-- Provided data follows --
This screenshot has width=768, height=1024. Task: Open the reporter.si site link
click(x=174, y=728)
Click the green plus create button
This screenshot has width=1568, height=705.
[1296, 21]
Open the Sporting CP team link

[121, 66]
-- Provided data concluded --
All entries above need to be copied verbatim.

## Output for this task
This screenshot has width=768, height=1024. Task: Open the reporter.si site link
click(x=174, y=728)
Click the green plus create button
This screenshot has width=1568, height=705.
[1296, 21]
Open the Sporting CP team link

[121, 66]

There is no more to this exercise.